Measuring UID Smuggling in the Wild
Audrey Randall (University of California San Diego), Peter Snyder (Brave Software), Alisha Ukani (University of California San Diego), Alex Snoeren (University of California San Diego), Geoffrey M. Voelker (University of California San Diego), Stefan Savage (University of California San Diego), Aaron Schulman (University of California San Diego) | Privacy
This work presents a systematic study of UID smuggling, an emerging tracking technique that is designed to evade browsers’ privacy protections. Browsers are increasingly attempting to prevent cross-site tracking by partitioning the storage where trackers store user identifiers (UIDs). UID smuggling allows trackers to synchronize UIDs across sites by inserting UIDs into users’ navigation requests. Trackers can thus regain the ability to aggregate users’ activities and behaviors across sites, in defiance of browser protections.
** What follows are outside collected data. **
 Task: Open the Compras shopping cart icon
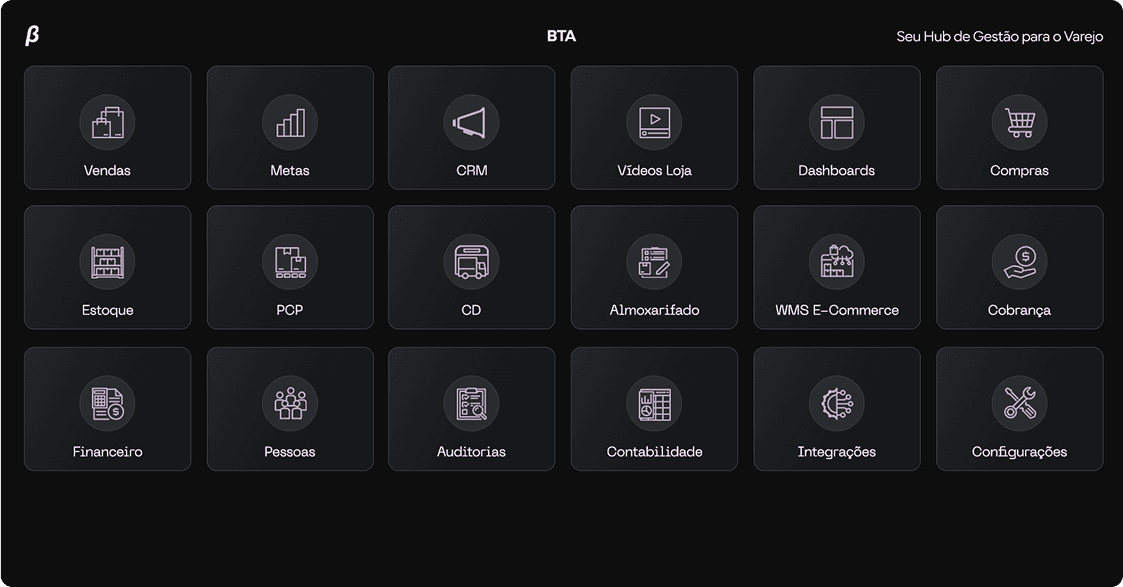pyautogui.click(x=1019, y=122)
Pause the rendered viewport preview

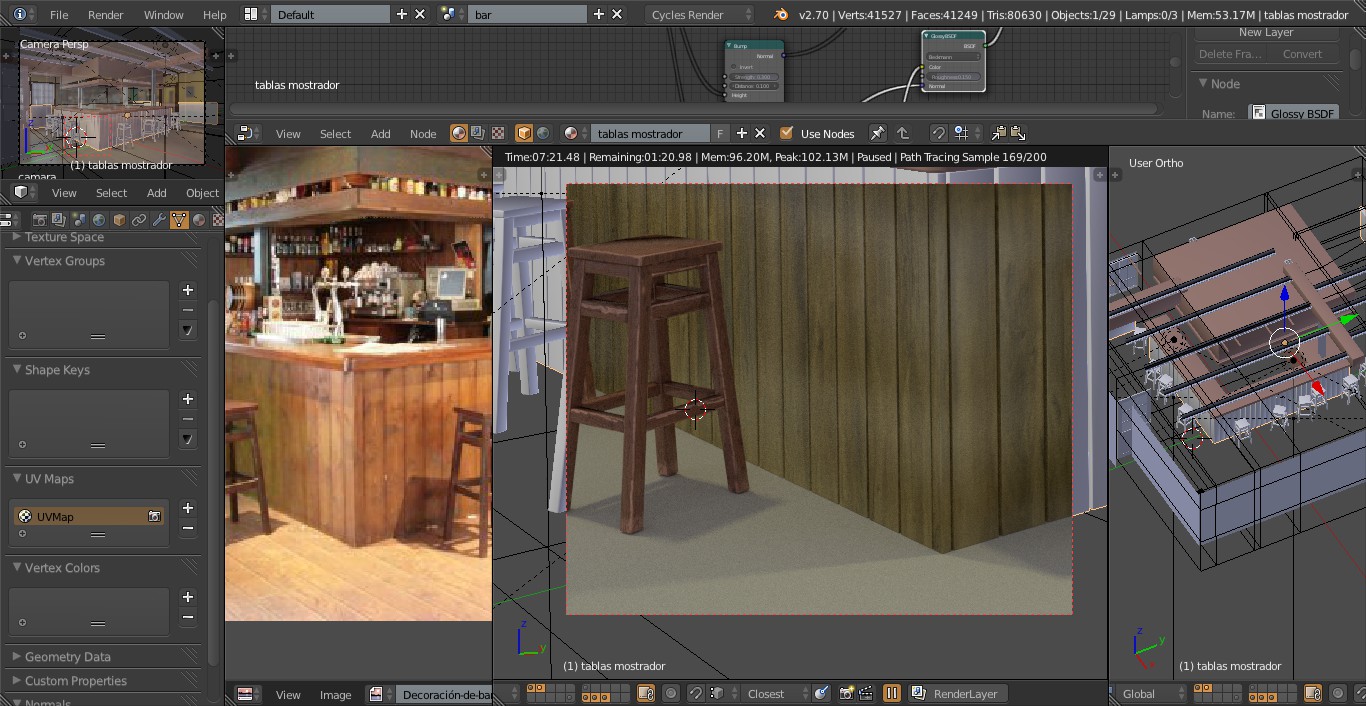point(891,693)
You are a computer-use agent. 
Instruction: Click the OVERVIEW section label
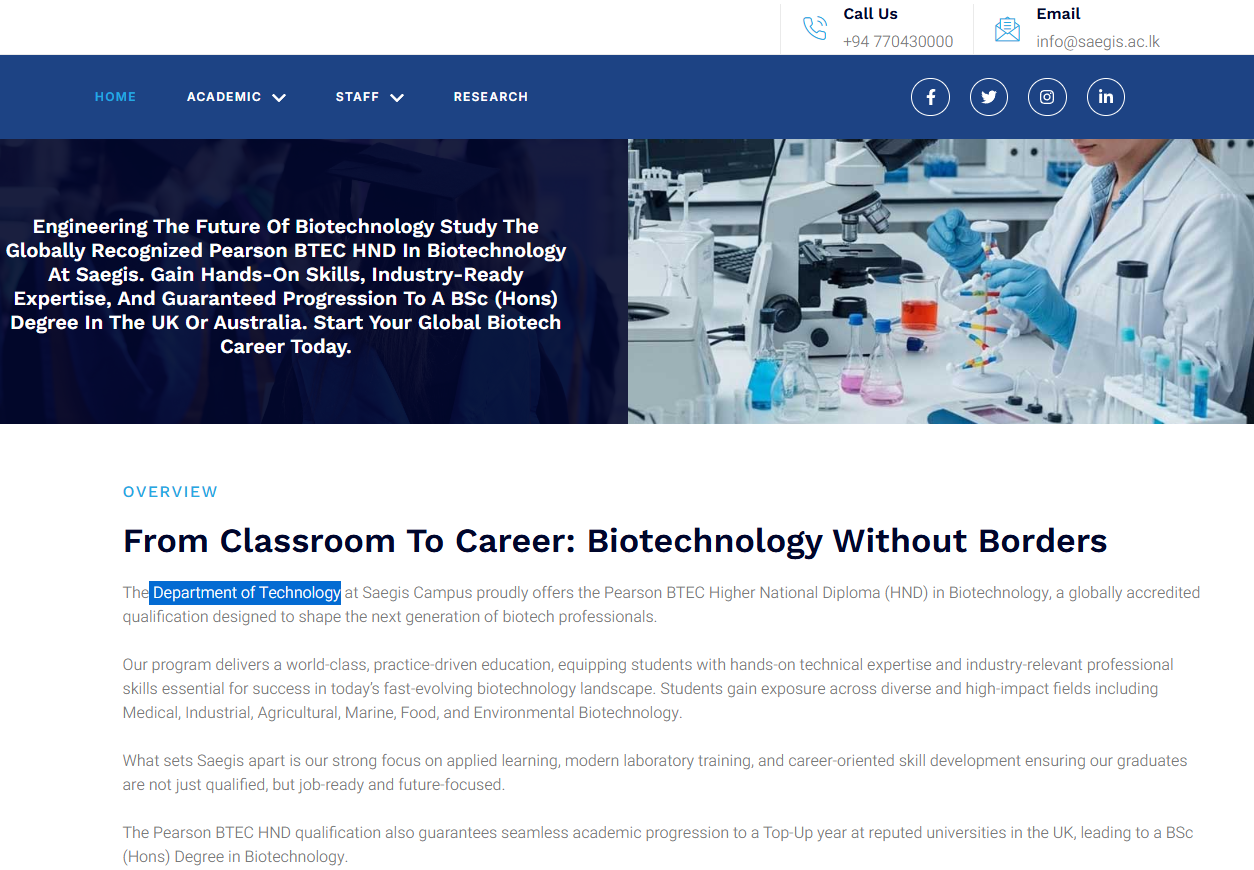[170, 492]
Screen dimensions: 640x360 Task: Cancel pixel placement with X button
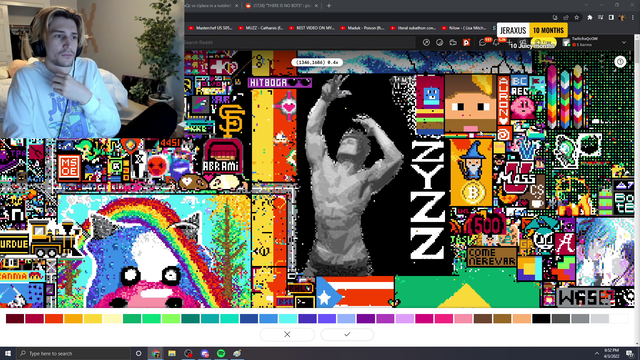287,334
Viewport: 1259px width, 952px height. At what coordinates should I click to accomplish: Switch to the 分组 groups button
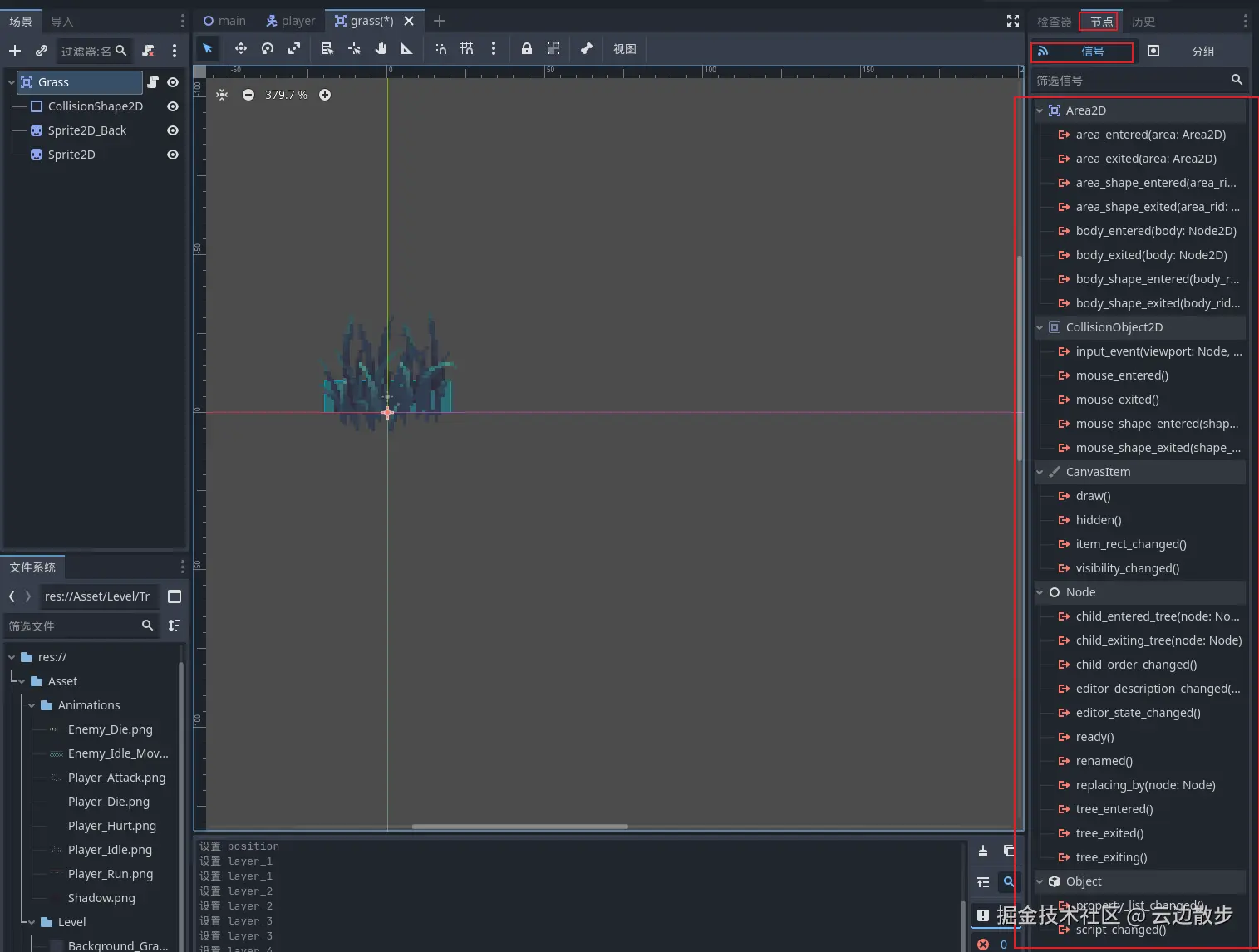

In this work, we introduce CrumbCruncher, a system for measuring UID smuggling in the wild by crawling the Web. CrumbCruncher provides several improvements over prior work on identifying UIDs and measuring tracking via web crawling, including in distinguishing UIDs from session IDs, handling dynamic web content, and synchronizing multiple crawlers. We use CrumbCruncher to measure the frequency of UID smuggling on the Web, and find that UID smuggling is present on more than eight percent of all navigations that we made. Furthermore, we perform an analysis of the entities involved in UID smuggling, and discuss their methods and possible motivations. We discuss how our findings can be used to protect users from UID smuggling, and release both our complete dataset and our measurement pipeline to aid in protection efforts.